MP4 File Format Part 2
ISO IEC 14496-12 defined the base media file format for MPEG file structure.
ISO IEC 14496-15 Information technology — Coding of audio-visual objects — Part 15: Advanced Video Coding (AVC) file format extends part 12 to provide specific atom/box type for AVC (H.264)
As mdat is about frame, I have to mention about AVC sample structure
ISO 14496-15 define AVC sample structure as externally framed sample and have a frame length supplied by external framing. Thus, AVC access unit means a set of NAL units where each NAL has
- a usually 4 bytes fields to denote the frame size
- followed by a NAL unit
With that in mind, the screenshot shows a the red box denote the frame size (4 bytes). The blue box is the start of the frame, in this case, it is H.264 Non-IDR frame. See 5.2.3 of that document.

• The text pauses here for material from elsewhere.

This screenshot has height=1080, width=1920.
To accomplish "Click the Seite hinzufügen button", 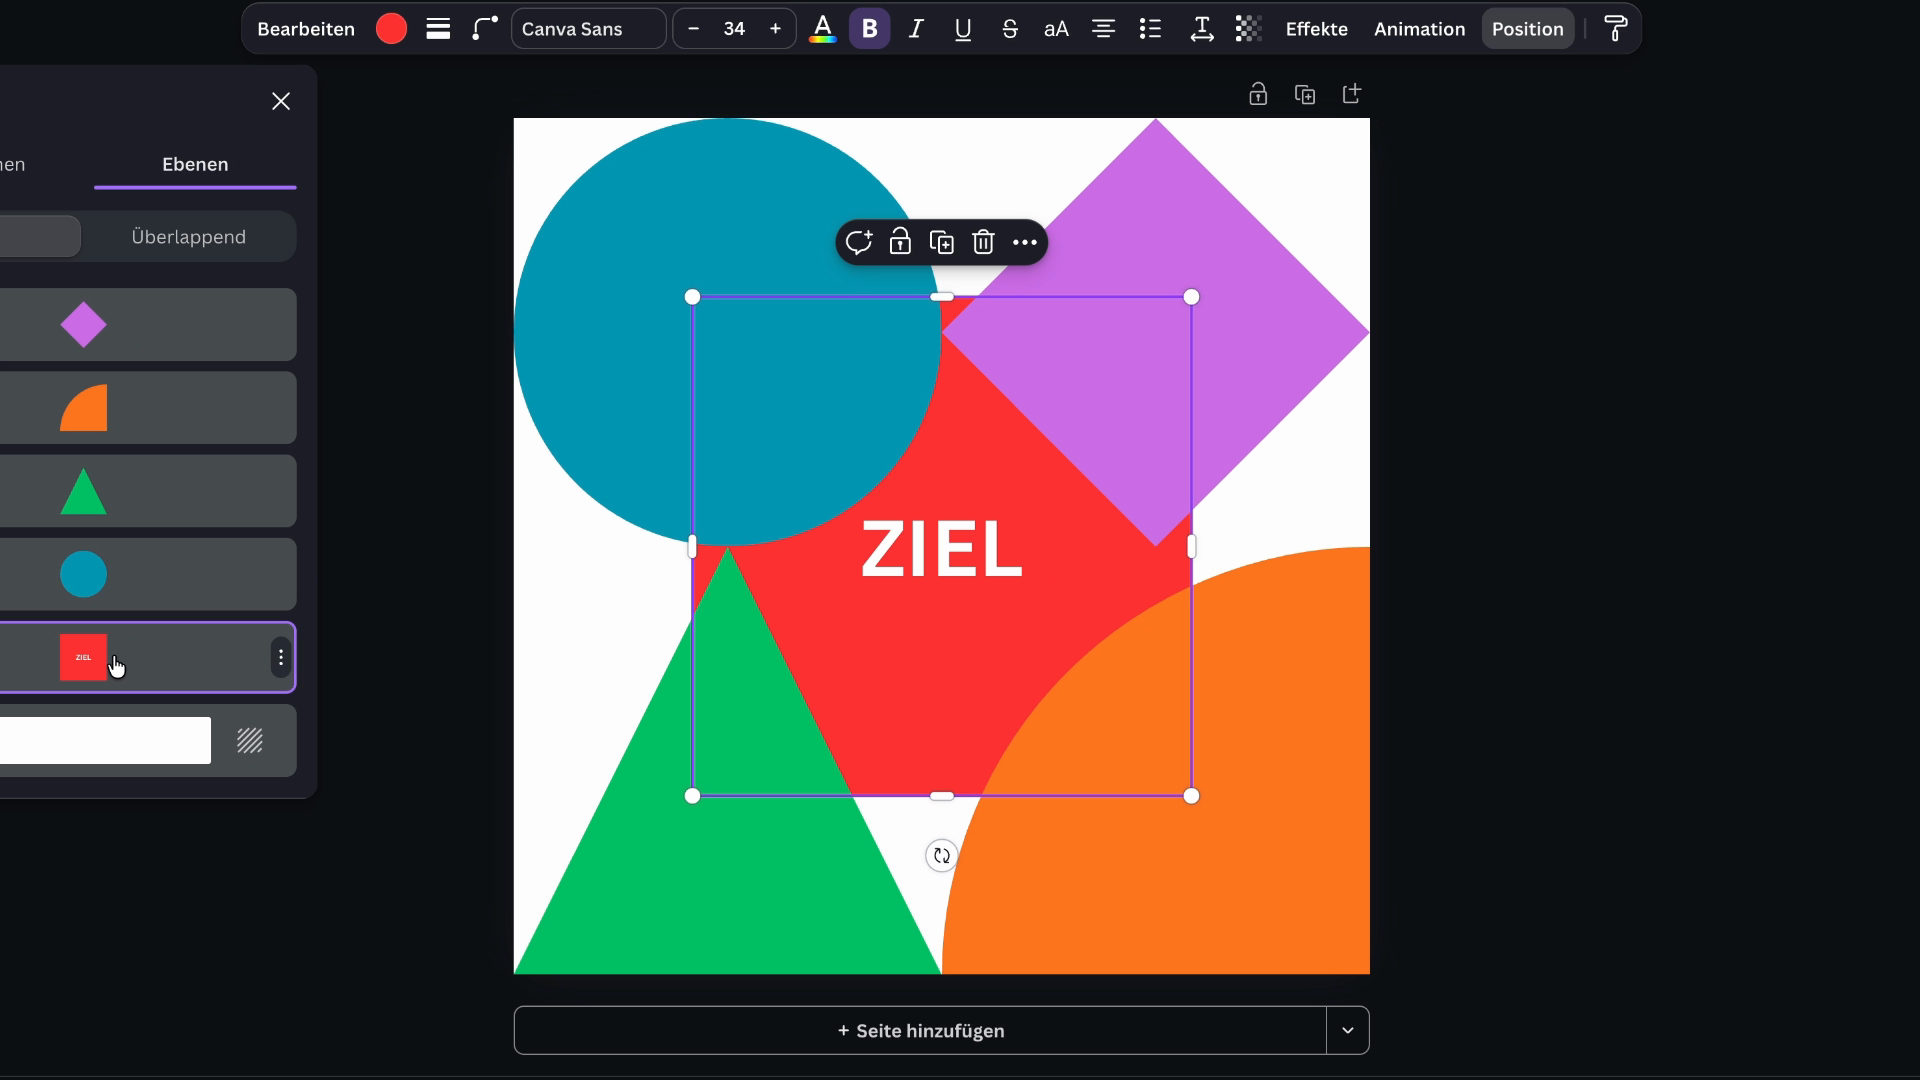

AVC Decoder Configuration Record
H.264 require decoder configuration data to initialize the decoder prior to any decoding process. Thus, MP4 file must have this record in the Movie Box.
These decoder configuration record data are stored in STSD (sample decription box) - Visual Sample Entry. For H.264, this is stored in a avc1 atom.
Before going into that, I should provide some information regarding the AVC decoder configuration record. Below is the AVC decoder configuration record in a class structure.
configurationVersion - 8 bits int value that is always 1. If decoder see unrecognized version, the decoder should not decode the stream
AVCProfileIndication - 8 bits int value that contains profile code in ISO IEC 14496-10
profile_compatibility - 8 bits int value that exactly the same byte that occurs between profile_IDC and level_IDC in the SPS
AVCLevelIndication - 8 bits int value that define the level code
lengthSizeMinusOne - 2 bits int value that indicate the length in bytes of the NALUnitLength field in an AVC video sample
numOfSequenceParameterSets - 5 bits int value that indicate the number os SPSs that are used as the initial set of SPSs for decoding the AVC elementary stream
sequenceParameterSetLength - 16 bits int value that indicate the length in bytes of SPS
sequenceParameterSetNALUnit - the actual SPS. The length is defined by the preceding sequenceParameterSetLength field
numOfPictureParameterSets - 8 bits int value that indicate the number of PPS that are used as the initial set of PPSs for decoding the AVC elementary stream
pictureParameterSetLength - 16 bits int value that indicate the length in bytes of the PPS
pictureParameterSetNALUnit - the actual PPS. The length is defined by the preceding pictureParameterSetLength field
acv1 -Sample Description Name And Format
avc1 is an AVC visual sample entry. It has a avcC (AVC Configuration Box) atom. This atom contains an AVCDecoderConfigurationRecord as state above.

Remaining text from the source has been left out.